Горохов нравился Архипову, и Борис Васильевич чувствовал, что и молодой кулагинский ассистент к нему расположен. Иначе зачем бы ему спрашивать совета у чужого профессора? Это даже не очень этично. Впрочем, с этой этикой хорошо только на диспутах выступать, байки рассказывать. Эх, силен набор баек у Пал Палыча!
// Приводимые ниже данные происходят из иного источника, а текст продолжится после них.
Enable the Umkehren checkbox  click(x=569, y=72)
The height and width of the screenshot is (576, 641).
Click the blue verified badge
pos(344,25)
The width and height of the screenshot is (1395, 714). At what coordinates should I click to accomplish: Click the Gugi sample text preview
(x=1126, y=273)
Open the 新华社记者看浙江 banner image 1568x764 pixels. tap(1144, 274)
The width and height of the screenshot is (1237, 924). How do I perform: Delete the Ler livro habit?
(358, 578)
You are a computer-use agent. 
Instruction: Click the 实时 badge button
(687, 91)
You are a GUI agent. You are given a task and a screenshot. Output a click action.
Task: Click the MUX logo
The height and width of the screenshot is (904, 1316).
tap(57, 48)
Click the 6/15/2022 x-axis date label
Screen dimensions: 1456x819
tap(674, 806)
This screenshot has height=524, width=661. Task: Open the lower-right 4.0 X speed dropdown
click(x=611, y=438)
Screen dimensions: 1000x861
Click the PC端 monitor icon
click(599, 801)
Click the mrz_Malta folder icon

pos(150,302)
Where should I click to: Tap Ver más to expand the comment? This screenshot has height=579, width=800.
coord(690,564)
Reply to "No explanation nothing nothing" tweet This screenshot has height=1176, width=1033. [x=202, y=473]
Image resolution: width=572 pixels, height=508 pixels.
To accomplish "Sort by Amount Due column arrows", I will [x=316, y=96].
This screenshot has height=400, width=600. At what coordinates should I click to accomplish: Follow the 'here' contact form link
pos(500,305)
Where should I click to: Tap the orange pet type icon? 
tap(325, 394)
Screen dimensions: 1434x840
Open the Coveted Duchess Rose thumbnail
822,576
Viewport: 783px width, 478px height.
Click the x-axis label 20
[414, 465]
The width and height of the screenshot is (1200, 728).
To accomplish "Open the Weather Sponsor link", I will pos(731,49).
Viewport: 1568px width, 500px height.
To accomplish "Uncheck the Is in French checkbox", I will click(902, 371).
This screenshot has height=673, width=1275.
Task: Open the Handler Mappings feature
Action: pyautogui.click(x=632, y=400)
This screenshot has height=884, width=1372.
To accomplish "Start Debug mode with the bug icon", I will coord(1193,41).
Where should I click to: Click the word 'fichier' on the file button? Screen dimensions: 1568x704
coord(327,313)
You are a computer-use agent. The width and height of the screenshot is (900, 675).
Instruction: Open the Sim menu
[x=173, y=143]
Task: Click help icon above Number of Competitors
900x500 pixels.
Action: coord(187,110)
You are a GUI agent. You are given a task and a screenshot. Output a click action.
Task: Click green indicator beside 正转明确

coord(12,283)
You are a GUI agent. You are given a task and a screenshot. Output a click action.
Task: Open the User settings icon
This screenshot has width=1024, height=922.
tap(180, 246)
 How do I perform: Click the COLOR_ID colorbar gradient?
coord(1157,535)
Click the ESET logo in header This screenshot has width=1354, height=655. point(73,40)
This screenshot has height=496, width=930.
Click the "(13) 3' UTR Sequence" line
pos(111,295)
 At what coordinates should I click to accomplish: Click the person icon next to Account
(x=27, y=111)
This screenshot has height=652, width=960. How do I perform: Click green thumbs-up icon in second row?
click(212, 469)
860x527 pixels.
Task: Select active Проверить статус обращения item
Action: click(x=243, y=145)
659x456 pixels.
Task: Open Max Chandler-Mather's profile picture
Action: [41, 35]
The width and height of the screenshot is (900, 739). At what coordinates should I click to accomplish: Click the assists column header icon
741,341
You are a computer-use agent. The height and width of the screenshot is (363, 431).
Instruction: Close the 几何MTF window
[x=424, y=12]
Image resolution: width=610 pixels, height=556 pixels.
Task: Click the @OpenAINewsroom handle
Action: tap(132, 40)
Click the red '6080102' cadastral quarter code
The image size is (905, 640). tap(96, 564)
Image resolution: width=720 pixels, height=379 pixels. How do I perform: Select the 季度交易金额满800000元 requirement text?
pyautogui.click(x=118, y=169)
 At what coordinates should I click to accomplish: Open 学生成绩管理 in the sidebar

И как только старому черту не совестно? Неужели действительно не понимает, что иные этические нормы ничего, кроме вреда, не способны дать человеку, потому что попросту далеки от жизни. Вот хоть Горохов. Захотел и попросил совета у «чужого» профессора, и даже не предупредил, чтоб Кулагину об этом не говорили. Значит, не боится и не считает свой поступок неэтичным. Судя по записке, Горохов решил идти в обход Кулагину и совет нужен ему, чтобы утвердиться в правильности своего решения. Дело, надо думать, обстоит примерно так. Кулагин говорит: «При плохом исходе отвечать придется мне, а не вам, милостивый государь. Не вас будут таскать по комиссиям, и не вам придется писать объяснения. Что с вас возьмешь? А больная? И о ней вы недостаточно думаете. Если летальный исход — как вы посмотрите в глаза ее родным?» Так, вероятно, Кулагин говорит. А думает несколько иначе, ну, что-нибудь в этом роде: «Что будет с моим авторитетом, если мои помощники начнут оперировать наравне со мной, а кое-кто — хотя бы тот же Горохов, — может быть, даже лучше? Нет, наиболее сложные операции пока еще должен делать я сам. Больные — люди тонкие. Мгновенно слух поползет, что лучше ложиться к тому же Горохову…»
«Как все непросто в нашем деле», — подумал Борис Васильевич и, углубившись в воспоминания, далеко не во всем веселые, сразу почувствовал себя старым, усталым, а опыта не нажившим.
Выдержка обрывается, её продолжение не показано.